Fox School of Business Professor Dr. Ram Mudambi and his team of researchers received a prestigious grant from the National Science Foundation (NSF) to host the First International Business, Economic Geography and Innovation (iBEGIN) Conference at the Fox School. It was preceded by workshops in 2013 and 2014.
The two-day conference, held Nov. 13-14 at Fox’s Alter Hall, was sponsored by the NSF, with support from Temple’s Center for International Business Education and Research (CIBER) and the Fox School Institute for Global Management Studies. It was aimed, Mudambi said, toward using research from his team’s iBEGIN initiatives as the foundation for a long-lasting research community focused on the intersection of the three fields of international business, economic geography, and technology/innovation studies.
“In a very deep sense, all society is based upon human connections. We’re social animals,” said Mudambi, the Frank M. Speakman Professor of Strategic Management and Perelman Senior Research Fellow at Fox. “This conference applied that theory to the sphere, and business and economics. We developed the concept that the human experience is built on human socialization, and use it to understand how connections across space create value.”
The conference featured three keynote speakers, who addressed attendees Nov. 14 in an open-to-the-public setting. The keynotes included:
- Dr. John Cantwell, Rutgers University, Distinguished Professor of Management and Global Business, and editor-in-chief of the Journal of International Business Studies
- Dr. Harald Bathelt, University of Toronto, Canada Research Chair Professor in Innovation and Governance, and editor of Journal of Economic Geography
- Dr. Mark Lorenzen, Copenhagen Business School, Professor of Innovation and Organizational Economics, and Director of the Danish Research Unit of Industrial Dynamics (DRUID)
“These three keynote speakers have been great supporters of our iBEGIN work, and I could not have been more delighted to host them,” Mudambi said. “John is the editor of the top international business journal, Harald is the editor of the top economic geography journal, and Mark is the director of DRUID, one of the world’s largest research networks in innovation studies. To have them under one roof at one conference was a truly unique opportunity.”

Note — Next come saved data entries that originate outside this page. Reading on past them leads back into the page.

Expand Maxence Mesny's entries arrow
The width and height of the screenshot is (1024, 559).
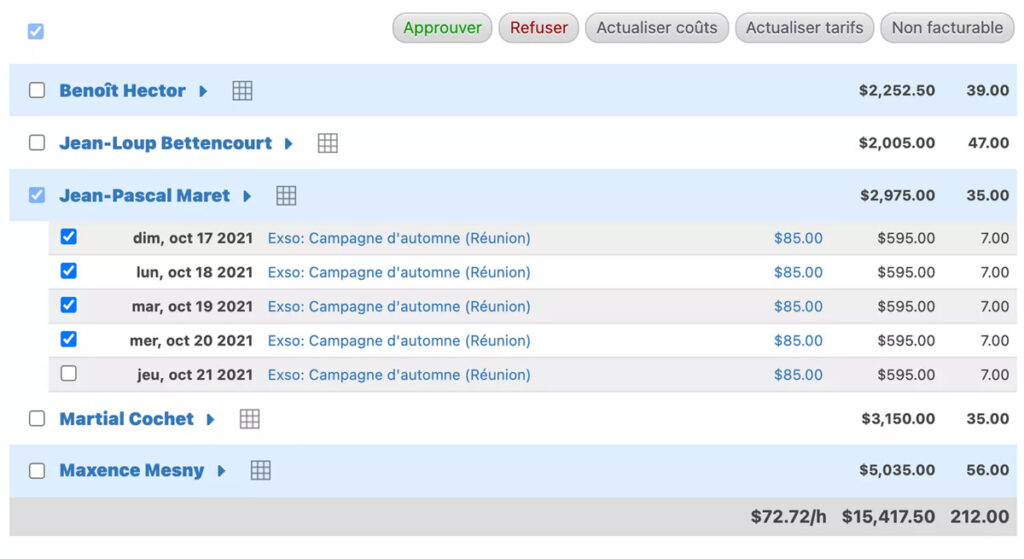(221, 470)
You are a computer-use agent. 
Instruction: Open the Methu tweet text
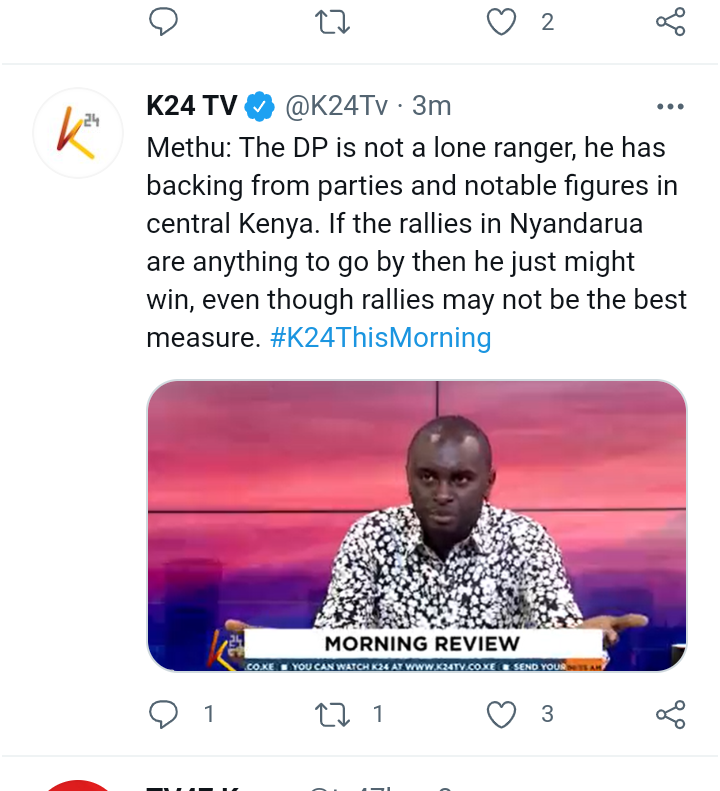[417, 243]
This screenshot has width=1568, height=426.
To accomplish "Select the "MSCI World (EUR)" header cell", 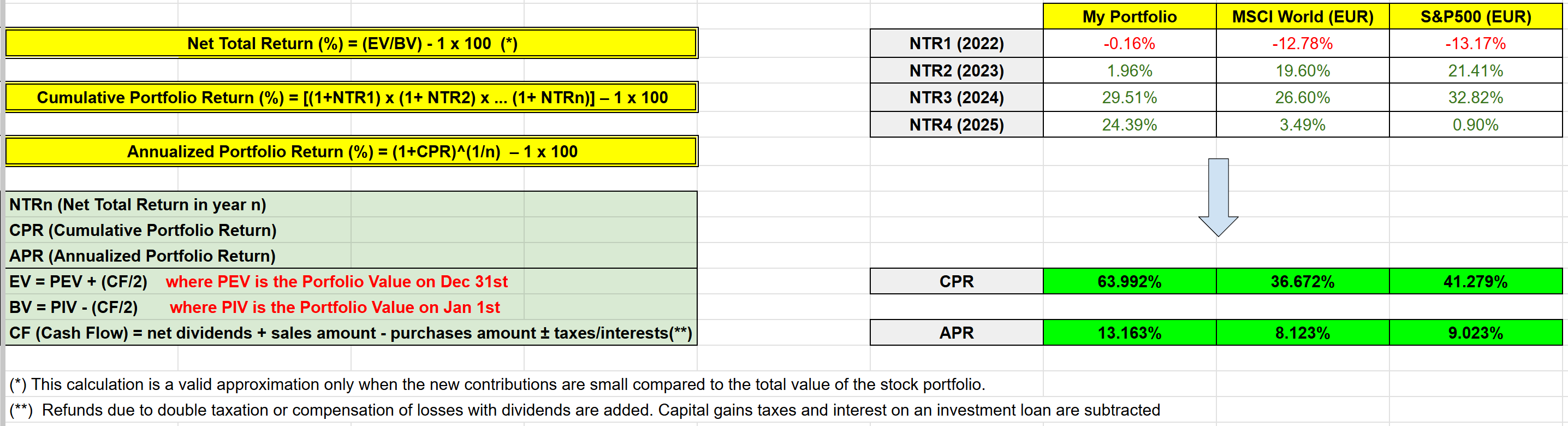I will [x=1302, y=16].
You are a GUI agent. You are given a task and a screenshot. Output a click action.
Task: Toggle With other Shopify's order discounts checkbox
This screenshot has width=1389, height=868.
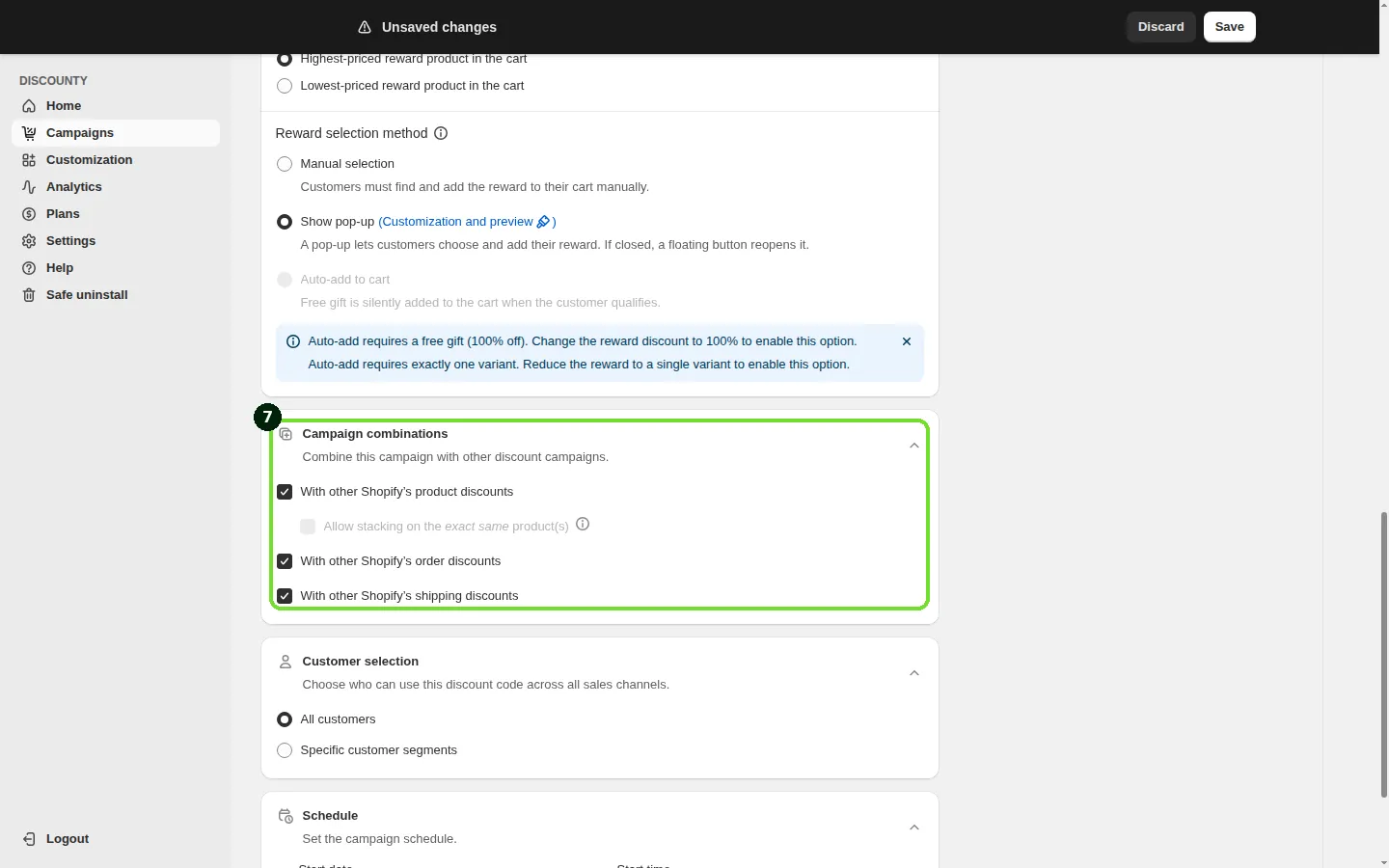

The iBEGIN Conference is being promoted as part of GlobalPhilly 2015, a two-month international exposition, featuring events geared toward the promotion of international arts, commerce, education, heritage, and more in Philadelphia. Mudambi said papers were submitted to the conference from all over the world, including from: Denmark, France, Italy, Japan, Korea, Spain, Sweden, the United Kingdom, the United States government, the United States Federal Reserve, and more.
Mudambi’s ongoing iBEGIN initiative is a collaborative effort with professionals in centers around the world, including: Denmark’s Copenhagen Business School, Italy’s Politecnico di Milano and University of Venice Ca Foscari, the Indian School of Business, Henley Business School at the University of Reading (UK), and many others.
The next research project on the horizon for Mudambi and his globally dispersed research team involves battery power, a progression of yet another long-running iBEGIN segment on renewable energy and sustainability. The team has documented the important role that emerging economies like China and India are playing in the innovative landscape of the wind turbine industry, but batteries are the key to unlocking the potential of these renewable energy technologies.
“Batteries are the steam engine of our age,” Mudambi said. “We have ways to produce energy, but we have no way to harness it and store it. Today, if we had to run our planet on stored battery power, we could run perhaps 1 percent of our power applications. Imagine if you could run the whole planet on batteries. It’s a problem that, once solved, will revolutionize society.”